In 2005, just 27 percent of the men under age 65 opted against immediate surgery and radiation in favor of either watchful waiting or active surveillance; in 2015, this figure rose to 72 percent. The proportion receiving more intensive active surveillance (at least two PSA tests and one biopsy within two years after diagnosis) rose from 4 percent to 39 percent. Trends were similar for older men.
“Despite some regional variation suggesting additional room for improvement in the VA, these data suggest that an integrated health care system with equitable access for patients and without volume-based incentives for physicians may overcome many barriers to guideline-recommended conservative management,” the study authors concluded.

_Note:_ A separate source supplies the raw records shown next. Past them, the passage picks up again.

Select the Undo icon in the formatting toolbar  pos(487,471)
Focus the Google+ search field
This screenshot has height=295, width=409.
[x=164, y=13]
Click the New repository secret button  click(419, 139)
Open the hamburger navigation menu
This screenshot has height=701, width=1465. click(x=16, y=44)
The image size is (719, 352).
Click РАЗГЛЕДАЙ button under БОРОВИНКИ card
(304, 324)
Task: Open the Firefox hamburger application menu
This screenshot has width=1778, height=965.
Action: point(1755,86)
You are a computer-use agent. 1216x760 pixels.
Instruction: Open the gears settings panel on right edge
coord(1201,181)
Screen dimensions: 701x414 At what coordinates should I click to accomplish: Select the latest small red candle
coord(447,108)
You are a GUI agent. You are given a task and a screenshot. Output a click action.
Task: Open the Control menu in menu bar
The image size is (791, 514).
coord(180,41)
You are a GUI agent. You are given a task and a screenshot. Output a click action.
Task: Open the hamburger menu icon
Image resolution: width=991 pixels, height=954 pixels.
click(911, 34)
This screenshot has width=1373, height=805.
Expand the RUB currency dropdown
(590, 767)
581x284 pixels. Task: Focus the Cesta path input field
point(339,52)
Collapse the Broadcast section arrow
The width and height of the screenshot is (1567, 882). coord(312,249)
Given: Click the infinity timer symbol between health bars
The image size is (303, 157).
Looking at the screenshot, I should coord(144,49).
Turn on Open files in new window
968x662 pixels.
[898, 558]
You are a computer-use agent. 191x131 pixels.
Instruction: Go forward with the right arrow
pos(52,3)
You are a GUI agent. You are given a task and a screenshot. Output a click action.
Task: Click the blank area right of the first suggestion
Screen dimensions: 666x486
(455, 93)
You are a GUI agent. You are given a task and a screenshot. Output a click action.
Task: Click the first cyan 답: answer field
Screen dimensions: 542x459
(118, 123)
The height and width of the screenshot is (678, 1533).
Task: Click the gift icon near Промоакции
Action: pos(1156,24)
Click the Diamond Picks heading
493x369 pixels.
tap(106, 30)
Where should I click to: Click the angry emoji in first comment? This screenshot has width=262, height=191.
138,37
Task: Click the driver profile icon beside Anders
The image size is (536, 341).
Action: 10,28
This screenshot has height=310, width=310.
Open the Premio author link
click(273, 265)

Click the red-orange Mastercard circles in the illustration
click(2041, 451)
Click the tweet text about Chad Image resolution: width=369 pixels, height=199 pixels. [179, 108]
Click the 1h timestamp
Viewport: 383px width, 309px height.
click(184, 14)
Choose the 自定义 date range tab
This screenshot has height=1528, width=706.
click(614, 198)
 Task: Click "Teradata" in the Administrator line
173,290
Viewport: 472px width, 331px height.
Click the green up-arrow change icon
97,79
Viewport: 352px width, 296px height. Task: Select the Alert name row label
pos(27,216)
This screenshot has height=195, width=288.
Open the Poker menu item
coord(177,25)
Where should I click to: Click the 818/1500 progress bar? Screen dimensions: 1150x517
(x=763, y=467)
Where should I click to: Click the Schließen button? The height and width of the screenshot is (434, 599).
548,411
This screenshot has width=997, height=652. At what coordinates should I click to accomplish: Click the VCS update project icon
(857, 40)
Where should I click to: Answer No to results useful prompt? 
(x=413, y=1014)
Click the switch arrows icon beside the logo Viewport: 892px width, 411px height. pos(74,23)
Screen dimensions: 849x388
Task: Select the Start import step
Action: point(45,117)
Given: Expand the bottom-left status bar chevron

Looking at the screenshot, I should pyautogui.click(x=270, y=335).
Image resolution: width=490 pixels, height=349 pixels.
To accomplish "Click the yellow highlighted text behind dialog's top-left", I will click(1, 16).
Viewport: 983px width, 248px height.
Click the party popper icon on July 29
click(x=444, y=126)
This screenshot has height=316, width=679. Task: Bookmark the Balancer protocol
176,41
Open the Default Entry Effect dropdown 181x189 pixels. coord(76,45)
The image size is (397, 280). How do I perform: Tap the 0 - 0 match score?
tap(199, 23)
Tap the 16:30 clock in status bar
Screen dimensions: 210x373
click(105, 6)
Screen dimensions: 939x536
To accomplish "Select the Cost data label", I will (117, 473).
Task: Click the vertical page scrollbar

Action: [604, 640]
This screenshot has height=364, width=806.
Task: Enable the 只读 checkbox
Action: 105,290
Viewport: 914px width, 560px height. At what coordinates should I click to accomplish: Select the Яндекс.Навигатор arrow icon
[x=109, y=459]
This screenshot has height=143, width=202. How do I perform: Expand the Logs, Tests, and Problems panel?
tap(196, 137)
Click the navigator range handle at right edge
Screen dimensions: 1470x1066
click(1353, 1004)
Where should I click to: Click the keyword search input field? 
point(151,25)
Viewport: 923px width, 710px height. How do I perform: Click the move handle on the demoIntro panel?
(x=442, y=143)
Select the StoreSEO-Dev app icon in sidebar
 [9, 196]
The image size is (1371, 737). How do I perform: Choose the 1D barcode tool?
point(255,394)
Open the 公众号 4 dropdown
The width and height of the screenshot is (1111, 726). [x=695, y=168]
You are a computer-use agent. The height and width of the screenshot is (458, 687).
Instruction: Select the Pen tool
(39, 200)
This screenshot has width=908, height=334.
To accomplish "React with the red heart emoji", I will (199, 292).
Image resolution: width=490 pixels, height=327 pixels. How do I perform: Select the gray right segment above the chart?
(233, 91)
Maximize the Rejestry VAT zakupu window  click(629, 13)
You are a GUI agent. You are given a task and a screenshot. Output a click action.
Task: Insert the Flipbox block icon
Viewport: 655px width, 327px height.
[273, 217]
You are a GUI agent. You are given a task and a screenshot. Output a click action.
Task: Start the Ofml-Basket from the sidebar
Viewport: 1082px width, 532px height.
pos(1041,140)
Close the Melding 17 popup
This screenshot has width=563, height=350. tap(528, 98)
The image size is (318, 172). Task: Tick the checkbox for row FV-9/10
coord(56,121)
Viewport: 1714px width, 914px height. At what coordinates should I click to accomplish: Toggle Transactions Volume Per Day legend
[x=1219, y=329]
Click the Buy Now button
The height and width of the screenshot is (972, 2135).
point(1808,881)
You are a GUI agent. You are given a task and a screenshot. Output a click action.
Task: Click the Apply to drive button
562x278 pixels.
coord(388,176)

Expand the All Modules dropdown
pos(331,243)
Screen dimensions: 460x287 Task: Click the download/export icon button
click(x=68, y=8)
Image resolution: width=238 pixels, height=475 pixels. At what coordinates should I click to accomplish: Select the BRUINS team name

Another study using MarketScan, a database of private insurance claims, found that PSA testing, prostate biopsies and prostate cancer diagnoses declined between 2009 and 2014—and especially after 2011. Among men with a new prostate cancer diagnosis, the proportion who underwent definitive local treatment (surgery or radiation) fell from 69 percent to 54 percent, showing a slower shift in the same direction for men with private insurance.
“Moving forward, research related to PSA testing at a population level should identify patients who gain the most value from screening,” Filson wrote in his editorial accompanying the study. “PSA screening provides considerable benefits to certain patients who are at risk for lethal prostate cancer. The potential risks to those who undergo PSA screening can be decreased with more appropriate use of prostate biopsies and continued deployment of active surveillance strategies for men with less aggressive prostate tumors. The key will be performing PSA screening—in addition to biopsies and prostate cancer treatment—more intelligently, not more frequently.”
Studies are currently under way in the United States and Europe to assess whether active surveillance may also be a good alternative to immediate surgery and radiation therapy for women diagnosed with low-risk early breast cancer.